Instructions for the task
Check each line of the entries below for the string "Follow"; copy every line where it appears.

###

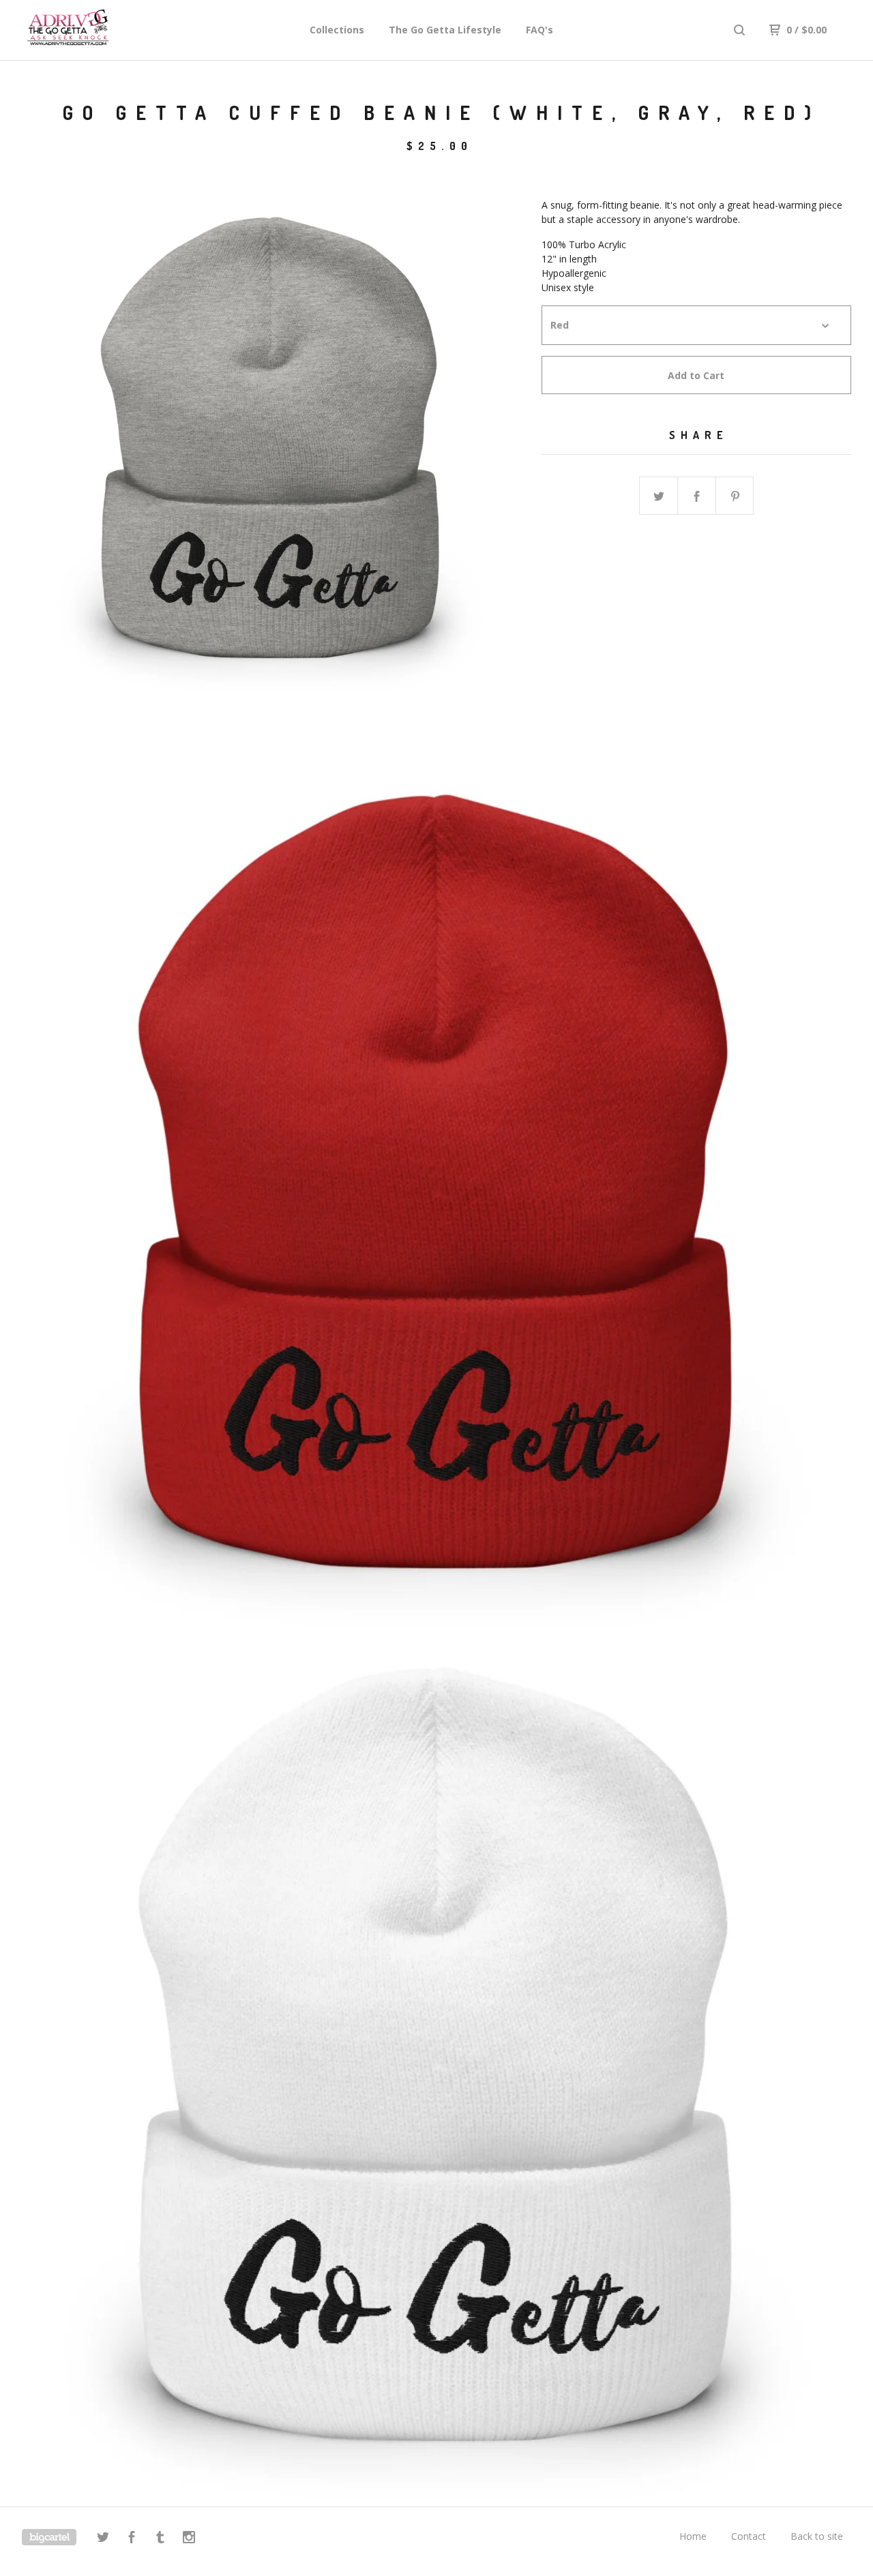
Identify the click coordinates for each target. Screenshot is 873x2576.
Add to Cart (696, 375)
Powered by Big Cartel (49, 2537)
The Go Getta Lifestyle (445, 29)
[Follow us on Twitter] (103, 2539)
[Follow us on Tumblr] (160, 2539)
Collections (337, 29)
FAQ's (539, 29)
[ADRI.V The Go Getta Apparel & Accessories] (93, 30)
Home (693, 2536)
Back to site (816, 2536)
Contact (748, 2536)
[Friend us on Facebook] (131, 2539)
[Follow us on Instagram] (189, 2539)
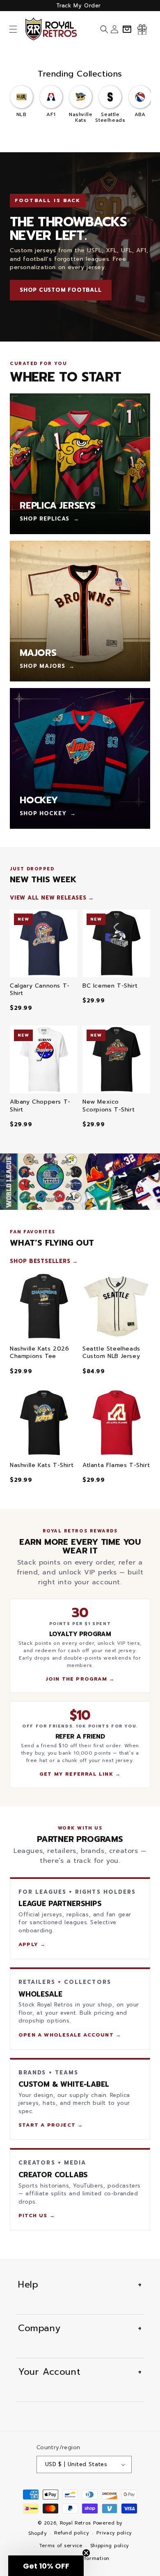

###

Task output
[Follow us on Twitter] (103, 2539)
[Follow us on Tumblr] (160, 2539)
[Follow us on Instagram] (189, 2539)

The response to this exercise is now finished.